Seattle man connects with his homeless neighbors, one toilet at a time
This story originally aired on June 8, 2019.
Mark Lloyd pops his trunk and pulls out his supplies: kitty litter, a small military surplus tent, toilet paper, sanitizer and a 5-gallon plastic bucket, complete with toilet seat.
This is the rudimentary toilet set-up that Mark has been assembling and delivering to homeless encampments for about three years now. He guesses he’s given away between 75 and 100.
“It's something people need, and I can fill it,” he says. “You really can only do good when you provide people a more sanitary situation than they were.”
Mark started doing this when he saw encampments popping up and spreading in his Judkins Park neighborhood. He felt compelled to wade right in, get to know the people and see what they needed. The answer, judging by the litter on the ground, was pretty clear.

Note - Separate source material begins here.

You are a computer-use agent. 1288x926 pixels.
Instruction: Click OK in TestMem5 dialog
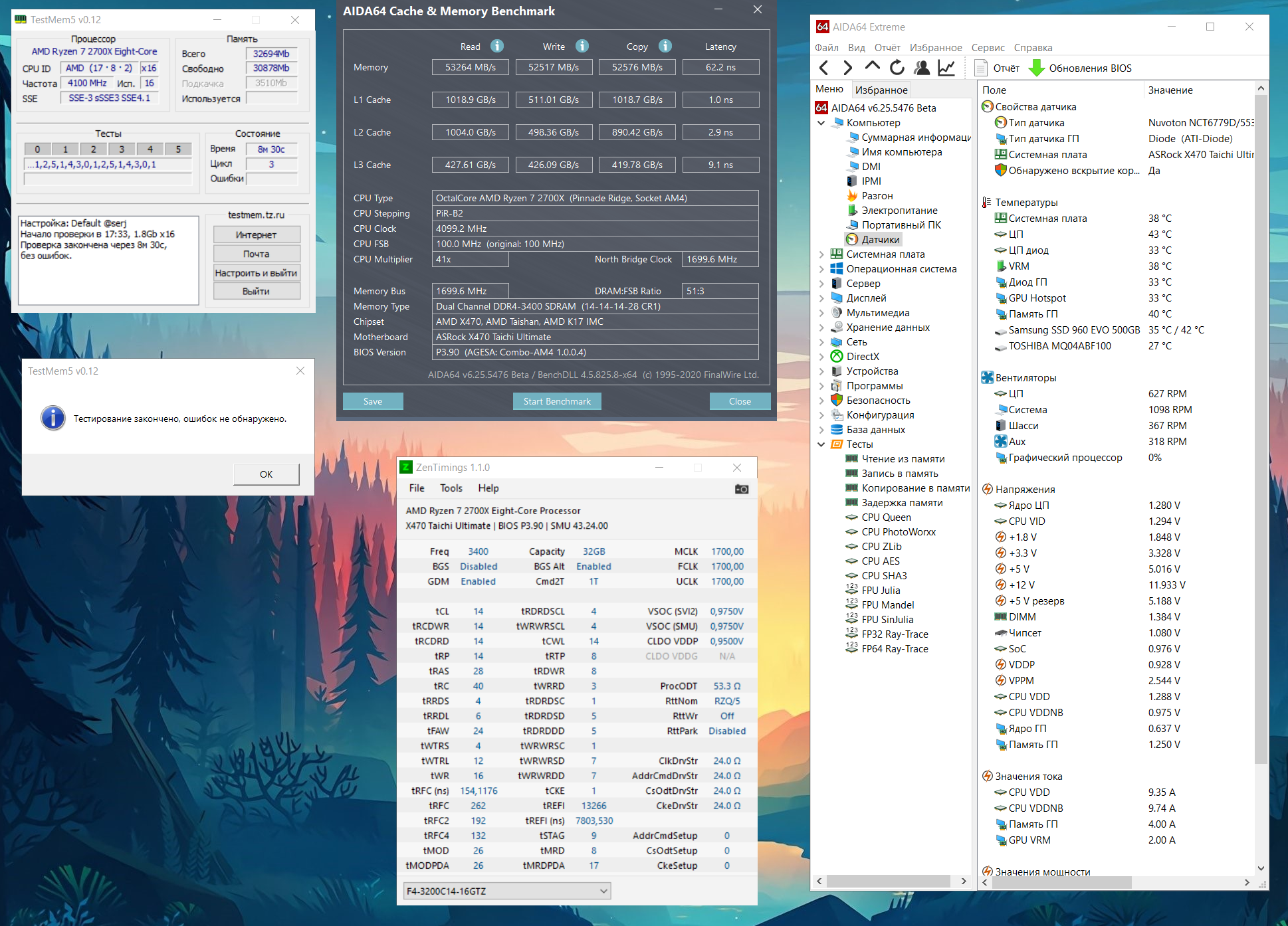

“In many ways we're a very prosperous city," Mark says, "but we have people living in tents, in camps, that have no working sanitation."
Mark is not a professional activist or social worker — he’s a software guy by day. He isn’t affiliated with any particular group or nonprofit, and he doesn’t seek donations: he does all of this with his own money, on his own time.
On this day, he is dropping by several of the camps that have sprung up around the Interstate 90 on-ramps at Rainier Avenue in Seattle. One of his stops is to meet with a young woman named Megan, who says she’s been living in the area for a year and a half. Mark is delivering her a replacement toilet, as well as a sharps container for used needles.
“It makes a huge difference,” Megan says. “Without that were having to squat in the bushes and no privacy whatsoever and people come around the corner and see you. It’s really, really invasive. With these things there's, like, privacy, and I know I’ve had way less (urinary tract infections) and stuff like that because of it. It makes it a lot better for us.”
Mark says it’s gratifying to help people live in a healthier setting, and take care of the basic biological needs with dignity. But, he says, toilets are really just the first step.
“I really like giving out toilets and feeling like I’m doing something there, but I feel the most value when I’ve been able to help someone out who I’ve gotten to know,” he says. “You know, taking someone to the hospital, talking to them about getting them maybe into drug treatment, connecting them with people that I know with the city to get them into housing.”